David Menuisier celebrated a two-year-old double, initiated by newcomer Belloccio (11-1), who got up by a neck in the opening division of the PKF Francis Clark British Novice Stakes.
The Pulborough trainer said: “He had been working really well, but I don’t train them to win first time out – and they have to be good to do that.
“If he does come out of it well and runs again it is likely to be in France. There are two Group One races at Saint-Cloud at the end of the season we could look at.”

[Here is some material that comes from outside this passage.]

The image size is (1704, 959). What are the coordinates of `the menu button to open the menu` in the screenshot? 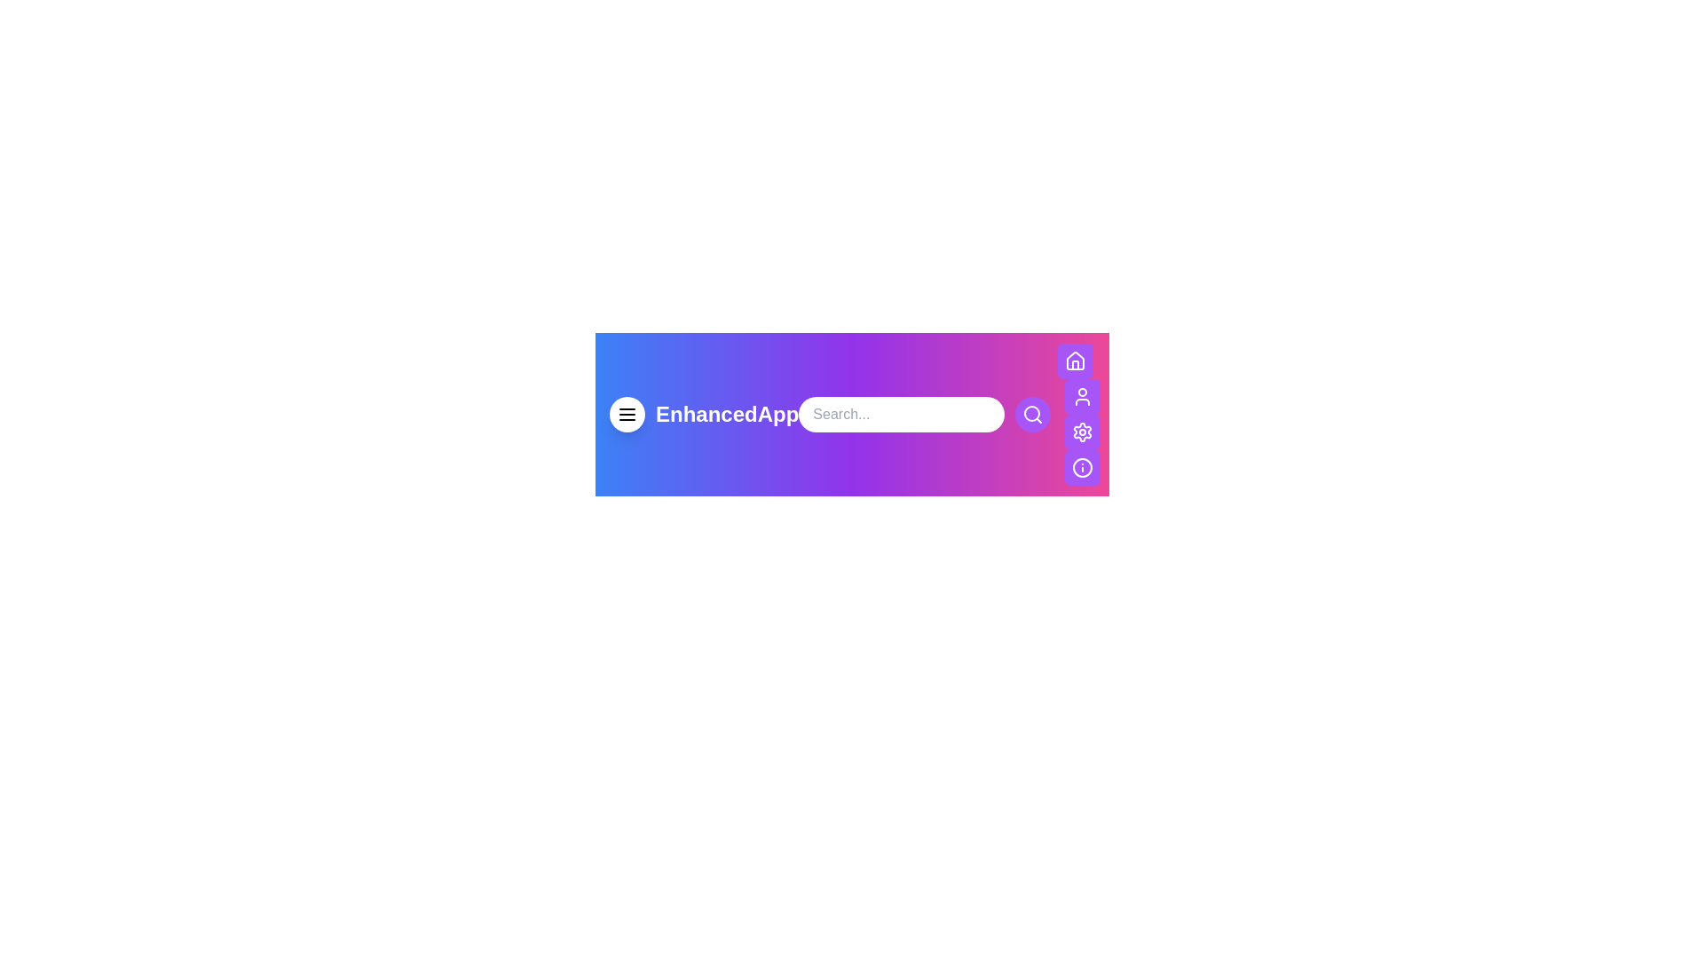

Autumn Twilight (20-1) completed Menuisier’s haul, and formed the first leg of a double too for jockey Kieran Shoemark, getting the better of Ensyaaby by a head in division one of the Byerley Stud British EBF Novice Stakes.
Menuisier said: “This one works with Belloccio – and when I saw him win, I thought he might run well, and he did. He is very professional.
“He was bred by Kildaragh Stud and was sent to the breeze-ups – but they couldn’t sell him, so they asked if I wanted to train him, and I said ‘let’s give it a go’.”
Shaun Lycett celebrated his first Flat winner in 293 days when The King’s Steed (22-1) prevailed by a neck under Shoemark in the opening division of the Consign With Byerley Stud Handicap.
Champagne Piaff (7-2) built on a solid Ascot debut behind subsequent Group Three scorer La Barrosa, turning over odds-on favourite Fundamental by three-quarters of a length in the second division of the seven-furlong novice.
Winning trainer Gary Moore said: “He was just a bit green today, but he is just a big baby – and whatever he does at two is a bonus.
“I’ve got something in the back of my mind for him, but it might be ambitious. I will see how he comes out of it.”
James Doyle had a fair idea of what to expect from the Hugo Palmer-trained The Rosstafarian (6-1), who ran out out a four-and-a-quarter-length winner in division two of the mile novice.
Doyle said: “I galloped him at home and I thought he would improve a bit for a run, but that last bit of work definitely sharpened him up.
“He was a bit green but he quickened up well in the end.”